#### Orden de trabajo 1:
Según el texto sobre el acueducto de Petra, ¿cuántos metros mide la tubería de plomo encontrada?
#### Orden de trabajo 2:
Saca del texto sobre el acueducto de Petra el trozo que va desde "La relevancia de" hasta "secciones metálicas presurizadas.", incluidas estas últimas palabras, y cópialo sin cambiar nada.

Un grupo de arqueólogos ha hallado un segmento de un acueducto de aproximadamente 2.000 años de antigüedad en Petra, que incluye una tubería de plomo de 116 metros. Este descubrimiento pone de manifiesto un sistema hidráulico muy desarrollado que abarca canales tallados y tuberías cerámicas, además de una sección metálica presurizada. La utilización de plomo en la conducción de agua permite un control eficaz de las presiones y minimiza las pérdidas de agua, evidenciando una avanzada gestión de este recurso en un entorno árido.
El estudio, publicado en la revista Levant, destaca que Petra no solo se dedicaba a captar agua, sino que también la distribuía de manera eficiente para abastecer a la población y a los monumentos de la ciudad. Aunque a menudo se presenta a Petra como un lugar de fachadas talladas en arenisca y un desfiladero impresionante, su verdadero desafío era asegurar un suministro de agua confiable en un paisaje seco y complicado.
El equipo de investigación, encabezado por Niklas Jungmann, localizó este tramo del acueducto de «Ain Braq mediante una combinación de levantamiento topográfico, análisis del terreno y estudio arquitectónico de una zona donde aún se conservan restos del sistema hidráulico.
La relevancia de la tubería de plomo radica en que no solo se trata de un material, sino de lo que este permite realizar: cerrar el circuito del agua, gestionar mejor las pérdidas y controlar la presión en un relieve que dificulta el uso de canales abiertos. Según los científicos, esta sección del acueducto podría funcionar como un sifón invertido, una solución hidráulica capaz de superar desniveles y obstáculos aprovechando la energía del agua cuando el diseño y la estanqueidad son adecuados.
Si se confirma esta interpretación, el acueducto «Ain Braq podría ser considerado como un sistema híbrido, que integra diferentes fases y tecnologías, combinando canales tallados, tuberías cerámicas y secciones metálicas presurizadas.

[Datos recopilados]
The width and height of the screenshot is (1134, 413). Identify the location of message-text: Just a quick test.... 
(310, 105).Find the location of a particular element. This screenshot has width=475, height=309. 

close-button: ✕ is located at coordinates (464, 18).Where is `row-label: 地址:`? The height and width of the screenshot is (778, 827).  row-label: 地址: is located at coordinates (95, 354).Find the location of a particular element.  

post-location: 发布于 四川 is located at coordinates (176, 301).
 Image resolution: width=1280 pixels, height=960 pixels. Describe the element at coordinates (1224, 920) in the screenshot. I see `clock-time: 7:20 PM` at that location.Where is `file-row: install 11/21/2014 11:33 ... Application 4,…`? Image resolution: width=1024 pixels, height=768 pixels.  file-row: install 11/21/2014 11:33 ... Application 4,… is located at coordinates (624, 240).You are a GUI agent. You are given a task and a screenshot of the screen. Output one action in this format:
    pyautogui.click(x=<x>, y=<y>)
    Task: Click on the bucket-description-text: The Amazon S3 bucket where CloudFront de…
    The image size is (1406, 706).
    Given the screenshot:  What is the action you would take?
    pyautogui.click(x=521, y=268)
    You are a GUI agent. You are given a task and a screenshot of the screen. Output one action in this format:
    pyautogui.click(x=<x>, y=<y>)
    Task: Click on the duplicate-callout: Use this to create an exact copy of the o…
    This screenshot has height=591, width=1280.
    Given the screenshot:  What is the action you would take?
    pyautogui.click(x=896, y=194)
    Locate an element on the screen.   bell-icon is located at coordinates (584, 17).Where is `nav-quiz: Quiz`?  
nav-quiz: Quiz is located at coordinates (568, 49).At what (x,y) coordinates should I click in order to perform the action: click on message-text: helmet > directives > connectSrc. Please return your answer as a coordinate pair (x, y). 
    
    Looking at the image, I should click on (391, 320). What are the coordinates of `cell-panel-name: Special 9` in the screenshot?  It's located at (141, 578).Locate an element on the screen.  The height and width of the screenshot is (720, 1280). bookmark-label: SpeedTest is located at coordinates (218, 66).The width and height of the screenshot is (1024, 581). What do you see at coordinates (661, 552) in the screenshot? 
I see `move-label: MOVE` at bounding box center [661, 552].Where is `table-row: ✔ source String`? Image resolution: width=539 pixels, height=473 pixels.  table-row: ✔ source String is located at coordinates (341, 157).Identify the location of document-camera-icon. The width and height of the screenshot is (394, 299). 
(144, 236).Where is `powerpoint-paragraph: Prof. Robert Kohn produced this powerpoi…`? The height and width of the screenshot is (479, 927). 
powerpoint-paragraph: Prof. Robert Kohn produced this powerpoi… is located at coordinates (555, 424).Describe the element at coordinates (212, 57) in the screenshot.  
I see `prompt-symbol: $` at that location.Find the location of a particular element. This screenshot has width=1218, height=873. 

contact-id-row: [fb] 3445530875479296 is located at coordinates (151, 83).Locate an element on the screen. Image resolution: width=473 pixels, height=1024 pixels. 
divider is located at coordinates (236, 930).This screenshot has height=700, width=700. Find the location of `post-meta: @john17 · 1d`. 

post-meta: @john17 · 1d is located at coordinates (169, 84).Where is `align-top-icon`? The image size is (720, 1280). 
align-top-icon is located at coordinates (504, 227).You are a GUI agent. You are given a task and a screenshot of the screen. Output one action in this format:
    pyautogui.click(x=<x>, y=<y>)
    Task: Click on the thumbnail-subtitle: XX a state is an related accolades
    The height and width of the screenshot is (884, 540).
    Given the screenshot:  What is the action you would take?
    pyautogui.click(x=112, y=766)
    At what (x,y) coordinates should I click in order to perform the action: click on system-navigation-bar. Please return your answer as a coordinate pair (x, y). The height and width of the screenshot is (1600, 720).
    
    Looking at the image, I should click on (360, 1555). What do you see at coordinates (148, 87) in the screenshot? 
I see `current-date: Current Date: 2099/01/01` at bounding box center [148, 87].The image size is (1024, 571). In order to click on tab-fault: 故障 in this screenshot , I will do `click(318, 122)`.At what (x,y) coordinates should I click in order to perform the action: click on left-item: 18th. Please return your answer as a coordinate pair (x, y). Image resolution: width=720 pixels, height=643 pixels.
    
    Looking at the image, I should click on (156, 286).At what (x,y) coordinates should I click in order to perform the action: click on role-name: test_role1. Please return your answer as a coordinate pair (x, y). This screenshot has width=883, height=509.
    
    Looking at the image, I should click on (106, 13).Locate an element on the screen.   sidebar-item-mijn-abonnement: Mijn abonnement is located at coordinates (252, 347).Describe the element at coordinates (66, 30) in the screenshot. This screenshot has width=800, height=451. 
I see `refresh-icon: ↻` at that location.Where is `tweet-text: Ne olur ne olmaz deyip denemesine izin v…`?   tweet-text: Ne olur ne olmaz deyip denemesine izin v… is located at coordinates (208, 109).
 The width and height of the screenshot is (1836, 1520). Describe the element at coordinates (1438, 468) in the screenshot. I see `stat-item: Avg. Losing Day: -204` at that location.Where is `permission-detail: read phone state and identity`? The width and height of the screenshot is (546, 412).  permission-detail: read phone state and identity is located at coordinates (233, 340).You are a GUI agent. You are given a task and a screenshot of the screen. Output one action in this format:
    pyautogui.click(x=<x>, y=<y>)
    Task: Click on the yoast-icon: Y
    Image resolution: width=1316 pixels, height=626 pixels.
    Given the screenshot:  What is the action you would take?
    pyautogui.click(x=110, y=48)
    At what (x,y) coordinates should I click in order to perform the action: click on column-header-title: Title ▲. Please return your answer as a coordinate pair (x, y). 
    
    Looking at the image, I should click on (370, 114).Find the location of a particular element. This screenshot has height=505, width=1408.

#### Respuesta escrita 1:
La tubería de plomo mide 116 metros.

#### Respuesta escrita 2:
La relevancia de la tubería de plomo radica en que no solo se trata de un material, sino de lo que este permite realizar: cerrar el circuito del agua, gestionar mejor las pérdidas y controlar la presión en un relieve que dificulta el uso de canales abiertos. Según los científicos, esta sección del acueducto podría funcionar como un sifón invertido, una solución hidráulica capaz de superar desniveles y obstáculos aprovechando la energía del agua cuando el diseño y la estanqueidad son adecuados.
Si se confirma esta interpretación, el acueducto «Ain Braq podría ser considerado como un sistema híbrido, que integra diferentes fases y tecnologías, combinando canales tallados, tuberías cerámicas y secciones metálicas presurizadas.